§ СТРАНИЦА
►

Издательство «Новое литературное обозрение» представляет книгу культуролога Олеси Авраменко «Гендер в неофициальном советском искусстве».
Что такое гендер в среде, где почти не артикулировалась гендерная идентичность? Как в неподцензурном искусстве отражались сексуальность, телесность, брак, рождение и воспитание детей? В этой книге история советского художественного андеграунда впервые показана сквозь призму гендерных исследований. С помощью этой оптики искусствовед Олеся Авраменко выстраивает новые принципы сравнительного анализа произведений западных и советских художников, начиная с процесса формирования в СССР параллельной культуры, ее бытования во времена застоя и заканчивая ее расщеплением в годы перестройки. Особое внимание в монографии уделено истории советской гендерной политики, ее влиянию на общество и искусство. Исследование Авраменко ценно не только глубиной проработки поставленных проблем, но и уникальным материалом — серией интервью с участниками художественного процесса и его очевидцами: Иосифом Бакштейном, Ириной Наховой, Верой Митурич-Хлебниковой, Андреем Монастырским, Георгием Кизевальтером и другими.
Предлагаем прочитать фрагмент книги, посвященный художнице Лидии Мастерковой.
История и иконография «женского» в СССР
Органоморфность
Для поэтапного исследования категории «женского» в неофициальном искусстве следует обратиться к его истокам — послевоенному «второму авангарду» и творчеству Лианозовской группы. В 1960-x случаи соавторства между творческими парами были почти исключены, отсюда можно сделать вывод о том, что наследование традиции первого русского авангарда проявлялось в предельном творческом индивидуализме. В семейных творческих парах Оскара Рабина и Валентины Кропивницкой, Владимира Немухина и Лидии Мастерковой, Генриха Сапгира и Риммы Сапгир-Заневской не прослеживается обращений к соавторству, совместной работе.

◄

§ ЧТО СДЕЛАТЬ
Отредактируйте отрезок текста о книге от «Предлагаем прочитать фрагмент» до «соавторству, совместной работе.» включительно: приведите его целиком, заменив «Лианозовской группы» на «группы «Лианозово»».

Записи из набора данных для указания

►

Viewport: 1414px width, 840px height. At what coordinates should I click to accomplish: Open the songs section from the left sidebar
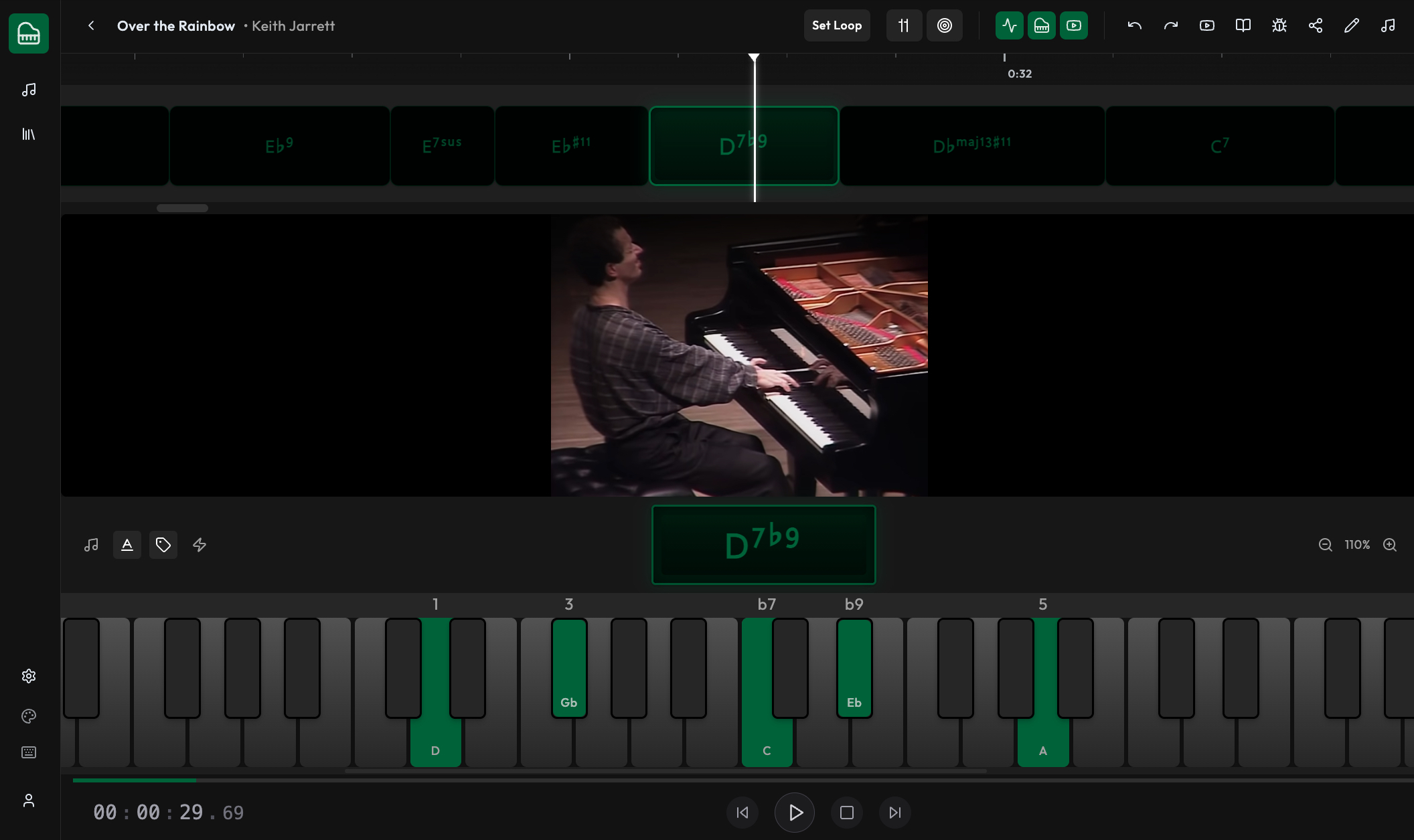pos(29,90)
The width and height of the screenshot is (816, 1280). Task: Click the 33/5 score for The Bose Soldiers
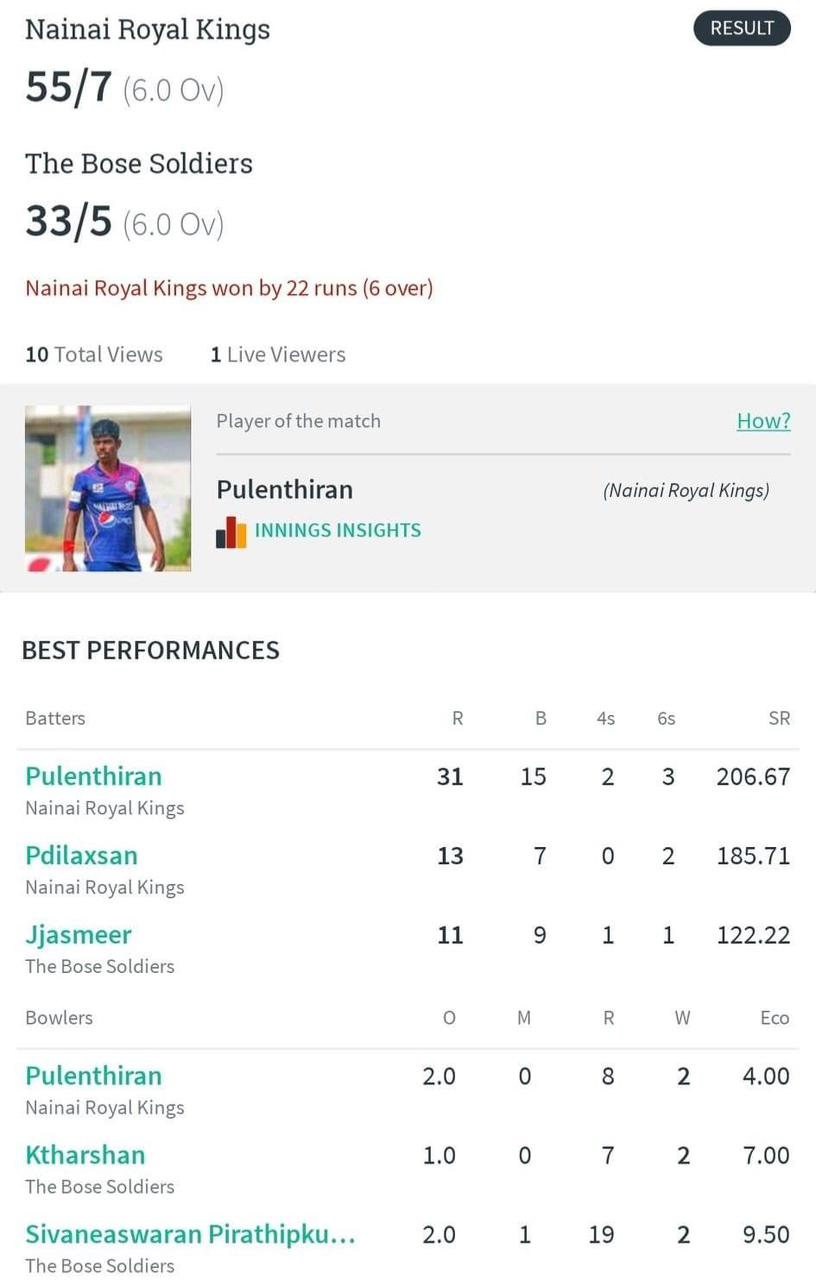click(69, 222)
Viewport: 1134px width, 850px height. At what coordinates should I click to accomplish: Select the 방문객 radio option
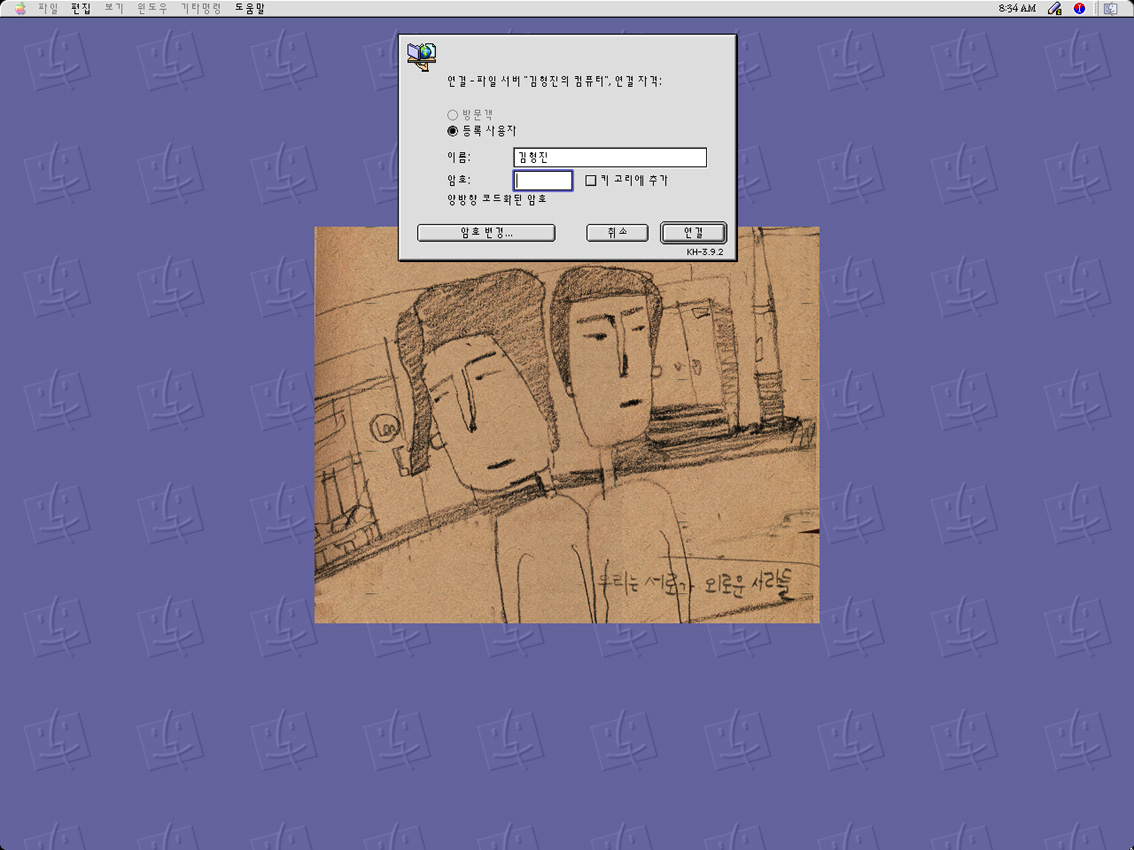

◄

§ ИТОГ УПРАЖНЕНИЯ
Предлагаем прочитать фрагмент книги, посвященный художнице Лидии Мастерковой.
История и иконография «женского» в СССР
Органоморфность
Для поэтапного исследования категории «женского» в неофициальном искусстве следует обратиться к его истокам — послевоенному «второму авангарду» и творчеству группы «Лианозово». В 1960-x случаи соавторства между творческими парами были почти исключены, отсюда можно сделать вывод о том, что наследование традиции первого русского авангарда проявлялось в предельном творческом индивидуализме. В семейных творческих парах Оскара Рабина и Валентины Кропивницкой, Владимира Немухина и Лидии Мастерковой, Генриха Сапгира и Риммы Сапгир-Заневской не прослеживается обращений к соавторству, совместной работе.